The blond ticket agent, who looked so much like Kate Wallace he nearly did a double take, tucked a strand of hair behind her ear and regarded him through bloodshot eyes. “What can I do for you today?”
So far, so good. David requested a round-trip ticket to Tel Aviv via London. He knew the next flight, leaving the following morning, was the one Yael was booking, too.
“Let’s see, the next flight leaves at nine A.M. tomorrow. You’ll arrive in Tel Aviv at five thirty-five A.M. There’s only a two-hour layover at Heathrow. And,” she added, still checking her computer screen, “you’re in luck. Five seats left. Most people aren’t getting their first choices today. Name, please?”
For a moment David’s mind went blank. He felt his entire body going cold with terror. For a man obsessed with names, he was having trouble getting this one out.
“Alan Shiffman.” He let out his breath slowly, hoping she couldn’t hear the thumping of his heart as she typed his name into the computer.
“May I see some identification, Mr.
Shiffman?”
David was appalled to see his hand shaking slightly as he slid the passport across the counter. The Kate Wallace look-alike peered at it closely, then handed it back.
“And will you be putting this on your credit card?”
“I’ll pay cash.”
Hotshot Avi Raz had gotten “Alan Shiffman” a passport, but neglected to procure him a matching credit card.
David had been stunned on the way to the airport when Yael informed him they’d be meeting a contact in the bar who was bringing him yet another passport. She warned him to behave naturally—as if they were three business acquaintances having a preflight cocktail.
Still, it had flummoxed him when their “acquaintance,” a middle-aged woman with chin-length red hair and a toothy smile had suddenly exclaimed, “Oh, Alan, you dropped your passport!”

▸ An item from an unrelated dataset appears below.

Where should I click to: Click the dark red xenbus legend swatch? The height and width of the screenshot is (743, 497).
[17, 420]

David was about to correct her when Yael kicked him under the table. As the woman slipped off the barstool and scooped a passport from the floor, David caught himself.

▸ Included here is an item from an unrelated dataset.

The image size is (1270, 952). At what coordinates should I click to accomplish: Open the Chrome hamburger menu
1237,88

“You certainly don’t want to lose this,” the red-headed woman chuckled, handing him the open passport.
David saw it looked identical to the one Avi had brought him earlier, except for the name attached to his face.
Alan Shiffman.
That’s who he was now. Alan Shiffman, whose passport had been issued seven years ago in Chicago.
He’d forced a smile, and downed the rest of his drink. “Thank you very much. I wouldn’t get very far without this.”
He couldn’t imagine how Avi had pulled it off on such short notice, but he was grateful. Still, traveling under a false identity, especially out of the country, especially when you’re wanted for questioning, had to be a crime of some magnitude.
David didn’t want to think about the possible consequences. Right now he had to keep drilling the name Alan Shiffman into his head—as if there weren’t enough names rattling around in there already.
Leaving the ticket counter, amazed he’d pulled it off, he spotted Yael sitting nearby, pretending to organize her tote. She rose from her chair as their gazes met, and started toward the security line. He followed at a short distance.